Task to complete ▸
Where a line of the records contains the word "computer", show that line.

:: Dataset records

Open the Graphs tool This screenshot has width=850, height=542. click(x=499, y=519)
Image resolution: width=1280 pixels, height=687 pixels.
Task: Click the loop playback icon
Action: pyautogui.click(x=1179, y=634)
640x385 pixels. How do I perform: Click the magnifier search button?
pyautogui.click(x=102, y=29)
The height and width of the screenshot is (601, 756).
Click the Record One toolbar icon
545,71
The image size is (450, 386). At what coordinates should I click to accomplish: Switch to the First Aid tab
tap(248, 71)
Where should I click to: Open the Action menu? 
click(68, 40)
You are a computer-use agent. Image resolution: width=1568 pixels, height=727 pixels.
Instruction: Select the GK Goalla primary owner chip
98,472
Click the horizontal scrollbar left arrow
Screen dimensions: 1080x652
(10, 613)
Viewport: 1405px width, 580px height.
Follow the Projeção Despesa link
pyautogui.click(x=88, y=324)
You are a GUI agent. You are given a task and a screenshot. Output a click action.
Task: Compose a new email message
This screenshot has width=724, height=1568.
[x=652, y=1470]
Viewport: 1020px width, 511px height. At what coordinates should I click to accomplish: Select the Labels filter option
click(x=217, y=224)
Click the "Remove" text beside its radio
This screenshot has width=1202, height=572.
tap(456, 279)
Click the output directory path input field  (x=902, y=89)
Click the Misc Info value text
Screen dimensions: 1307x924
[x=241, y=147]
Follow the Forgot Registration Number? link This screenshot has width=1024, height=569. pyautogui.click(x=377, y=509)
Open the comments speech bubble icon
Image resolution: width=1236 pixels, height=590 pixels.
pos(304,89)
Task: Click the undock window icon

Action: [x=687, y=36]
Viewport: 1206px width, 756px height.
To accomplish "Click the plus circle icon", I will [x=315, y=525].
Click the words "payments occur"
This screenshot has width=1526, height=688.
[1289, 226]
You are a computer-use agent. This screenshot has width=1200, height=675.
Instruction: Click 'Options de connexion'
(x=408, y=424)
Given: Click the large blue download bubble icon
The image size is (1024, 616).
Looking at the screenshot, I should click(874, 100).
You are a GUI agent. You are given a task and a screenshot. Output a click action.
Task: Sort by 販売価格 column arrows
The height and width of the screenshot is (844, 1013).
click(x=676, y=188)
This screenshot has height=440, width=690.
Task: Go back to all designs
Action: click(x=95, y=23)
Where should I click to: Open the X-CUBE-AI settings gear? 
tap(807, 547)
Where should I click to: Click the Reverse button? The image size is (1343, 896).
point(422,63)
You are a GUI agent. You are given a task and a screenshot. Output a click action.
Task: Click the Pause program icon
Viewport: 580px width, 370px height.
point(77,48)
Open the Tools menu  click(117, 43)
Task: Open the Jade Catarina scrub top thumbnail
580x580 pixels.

::::

Answer to this task ▸
You are a computer-use agent. Image resolution: width=1568 pixels, height=727 pixels.
You are a computer-use agent. This screenshot has width=1200, height=675.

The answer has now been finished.